### [AUFGABE]
Ändere in der folgenden Auflistung jedes „Instruction“ in „Goal“. Gib alle Zeilen sonst unverändert wieder.

=== VORLIEGENDE DATEN ===

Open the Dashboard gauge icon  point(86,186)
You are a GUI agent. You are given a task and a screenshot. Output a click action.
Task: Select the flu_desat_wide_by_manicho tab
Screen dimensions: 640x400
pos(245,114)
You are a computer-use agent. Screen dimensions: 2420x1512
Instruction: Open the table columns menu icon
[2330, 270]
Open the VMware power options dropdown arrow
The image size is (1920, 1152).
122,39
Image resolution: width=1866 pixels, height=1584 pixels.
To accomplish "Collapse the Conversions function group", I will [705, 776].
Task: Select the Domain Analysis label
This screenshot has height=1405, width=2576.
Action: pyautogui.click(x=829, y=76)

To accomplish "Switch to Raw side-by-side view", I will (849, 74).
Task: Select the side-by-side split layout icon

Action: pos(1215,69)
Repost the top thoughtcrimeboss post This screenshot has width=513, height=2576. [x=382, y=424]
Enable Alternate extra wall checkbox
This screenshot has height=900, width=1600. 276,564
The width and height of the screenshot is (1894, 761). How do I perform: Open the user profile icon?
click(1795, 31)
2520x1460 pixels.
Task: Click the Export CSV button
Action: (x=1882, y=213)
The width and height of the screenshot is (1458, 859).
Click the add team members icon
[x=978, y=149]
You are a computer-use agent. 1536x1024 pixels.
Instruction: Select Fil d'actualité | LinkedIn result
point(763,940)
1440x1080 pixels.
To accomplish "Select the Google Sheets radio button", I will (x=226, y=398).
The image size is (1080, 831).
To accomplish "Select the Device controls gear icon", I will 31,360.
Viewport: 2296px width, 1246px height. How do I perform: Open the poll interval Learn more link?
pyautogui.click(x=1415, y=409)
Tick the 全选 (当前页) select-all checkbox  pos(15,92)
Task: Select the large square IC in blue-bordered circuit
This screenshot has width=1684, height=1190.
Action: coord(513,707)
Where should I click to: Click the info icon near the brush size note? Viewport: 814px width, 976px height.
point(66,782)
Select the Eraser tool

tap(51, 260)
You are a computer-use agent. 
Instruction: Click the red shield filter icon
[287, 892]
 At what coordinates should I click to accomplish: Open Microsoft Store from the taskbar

===

### [ANTWORT]
Open the Dashboard gauge icon  point(86,186)
You are a GUI agent. You are given a task and a screenshot. Output a click action.
Task: Select the flu_desat_wide_by_manicho tab
Screen dimensions: 640x400
pos(245,114)
You are a computer-use agent. Screen dimensions: 2420x1512
Goal: Open the table columns menu icon
[2330, 270]
Open the VMware power options dropdown arrow
The image size is (1920, 1152).
122,39
Image resolution: width=1866 pixels, height=1584 pixels.
To accomplish "Collapse the Conversions function group", I will [705, 776].
Task: Select the Domain Analysis label
This screenshot has height=1405, width=2576.
Action: pyautogui.click(x=829, y=76)

To accomplish "Switch to Raw side-by-side view", I will (849, 74).
Task: Select the side-by-side split layout icon

Action: pos(1215,69)
Repost the top thoughtcrimeboss post This screenshot has width=513, height=2576. [x=382, y=424]
Enable Alternate extra wall checkbox
This screenshot has height=900, width=1600. 276,564
The width and height of the screenshot is (1894, 761). How do I perform: Open the user profile icon?
click(1795, 31)
2520x1460 pixels.
Task: Click the Export CSV button
Action: (x=1882, y=213)
The width and height of the screenshot is (1458, 859).
Click the add team members icon
[x=978, y=149]
You are a computer-use agent. 1536x1024 pixels.
Goal: Select Fil d'actualité | LinkedIn result
point(763,940)
1440x1080 pixels.
To accomplish "Select the Google Sheets radio button", I will (x=226, y=398).
The image size is (1080, 831).
To accomplish "Select the Device controls gear icon", I will 31,360.
Viewport: 2296px width, 1246px height. How do I perform: Open the poll interval Learn more link?
pyautogui.click(x=1415, y=409)
Tick the 全选 (当前页) select-all checkbox  pos(15,92)
Task: Select the large square IC in blue-bordered circuit
This screenshot has width=1684, height=1190.
Action: coord(513,707)
Where should I click to: Click the info icon near the brush size note? Viewport: 814px width, 976px height.
point(66,782)
Select the Eraser tool

tap(51, 260)
You are a computer-use agent. 
Goal: Click the red shield filter icon
[287, 892]
 At what coordinates should I click to accomplish: Open Microsoft Store from the taskbar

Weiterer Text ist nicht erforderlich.